------ Material shown ------

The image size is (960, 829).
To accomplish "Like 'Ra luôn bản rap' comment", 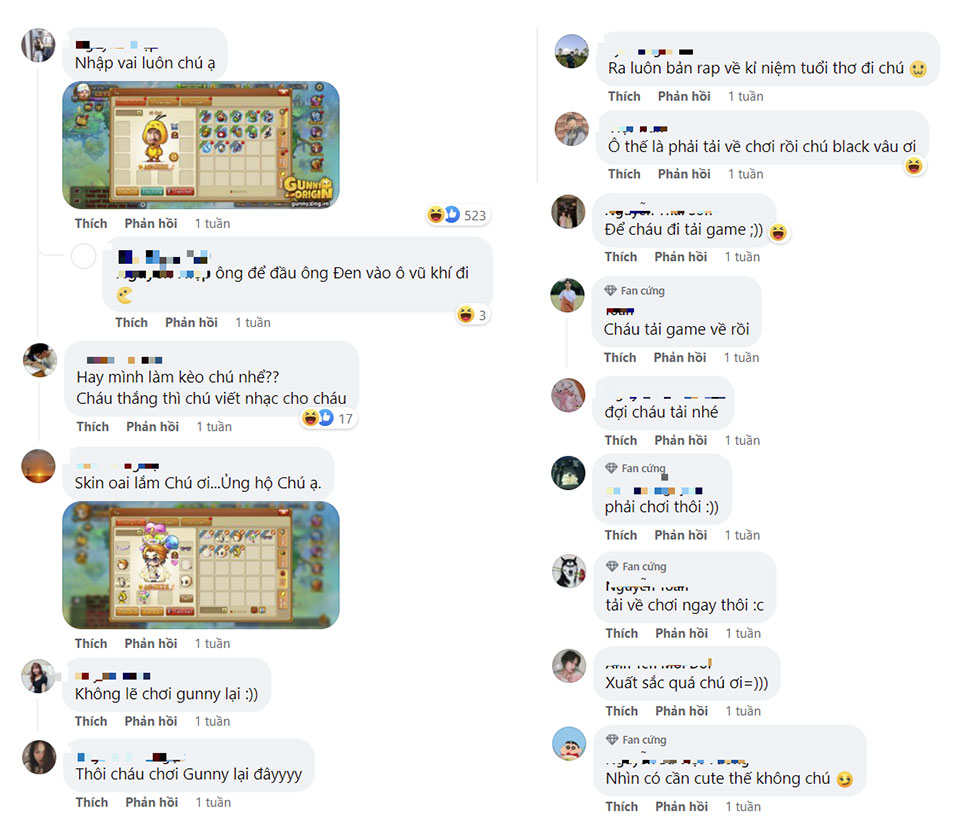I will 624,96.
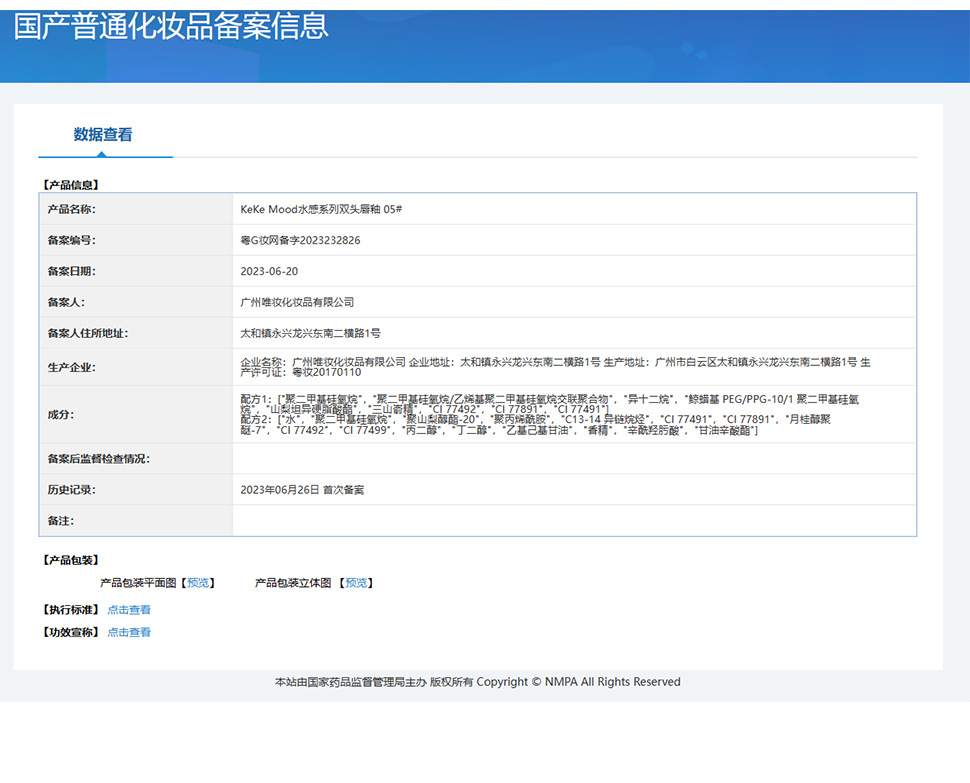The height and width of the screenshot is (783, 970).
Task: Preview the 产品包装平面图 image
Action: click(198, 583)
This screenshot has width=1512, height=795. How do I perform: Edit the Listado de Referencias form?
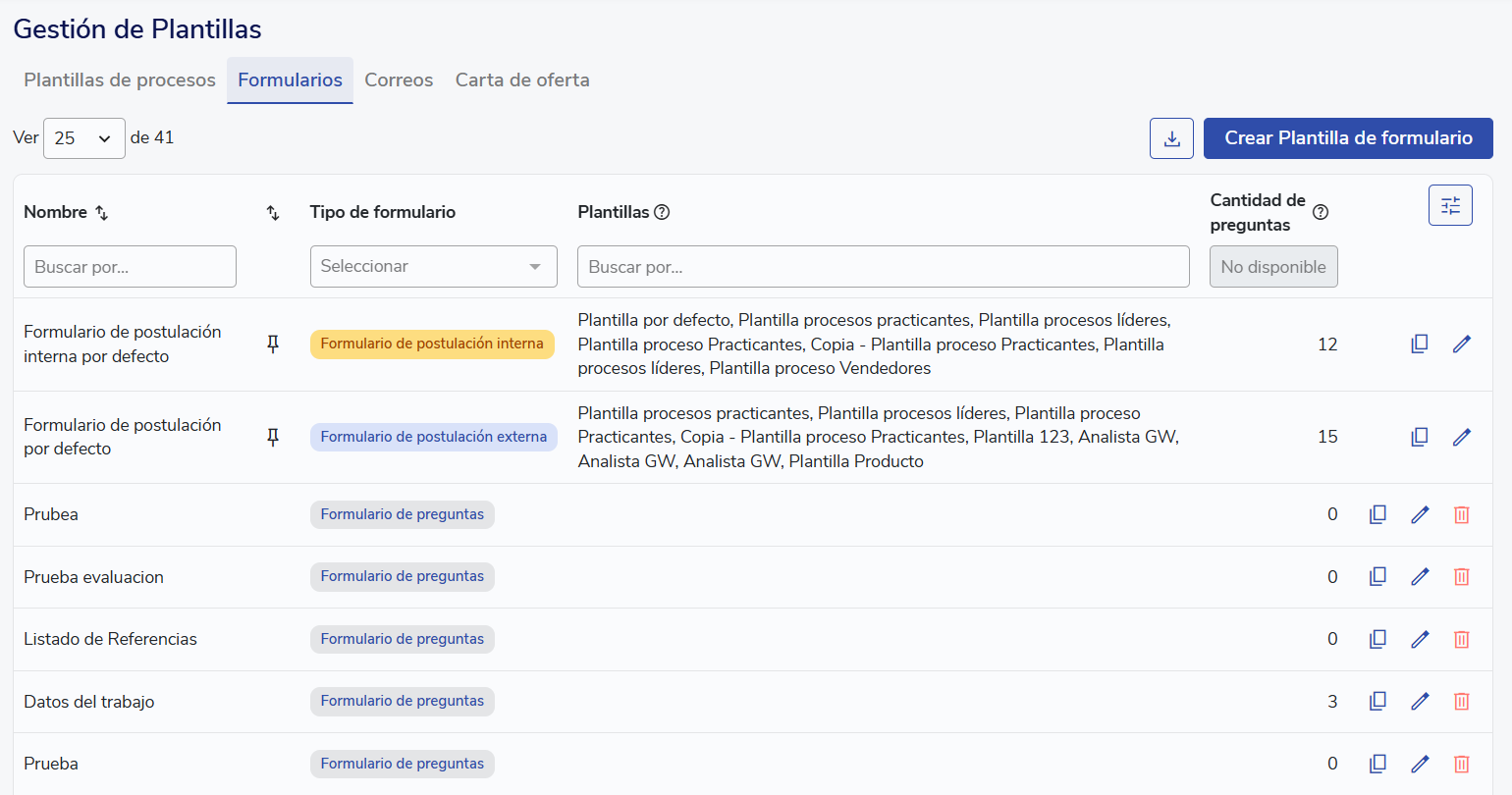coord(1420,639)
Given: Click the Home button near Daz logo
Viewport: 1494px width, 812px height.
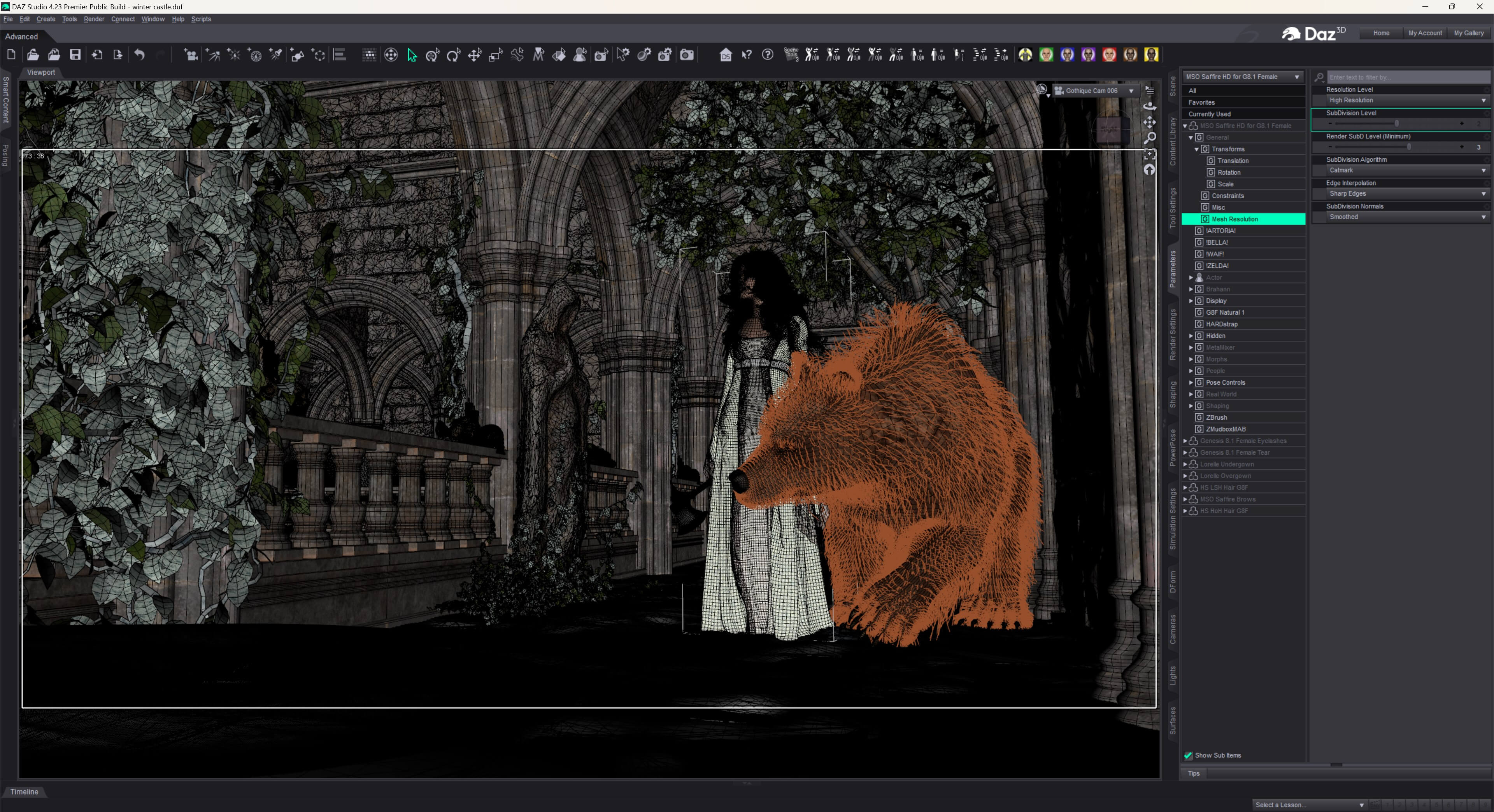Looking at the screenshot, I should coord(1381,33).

------
------ Material shown ------

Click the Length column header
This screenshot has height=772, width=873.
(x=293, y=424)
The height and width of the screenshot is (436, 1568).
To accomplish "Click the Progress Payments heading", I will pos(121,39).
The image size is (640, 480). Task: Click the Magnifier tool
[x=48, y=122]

------
------ Material shown ------

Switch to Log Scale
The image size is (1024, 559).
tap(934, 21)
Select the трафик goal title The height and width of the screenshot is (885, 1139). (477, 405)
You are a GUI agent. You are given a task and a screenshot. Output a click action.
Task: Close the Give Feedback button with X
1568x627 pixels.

------

Assignment - Identify each line in the records above that contains the word "button", and copy it out in full.

Answer below -
Given: Click the Home button near Daz logo
Task: Close the Give Feedback button with X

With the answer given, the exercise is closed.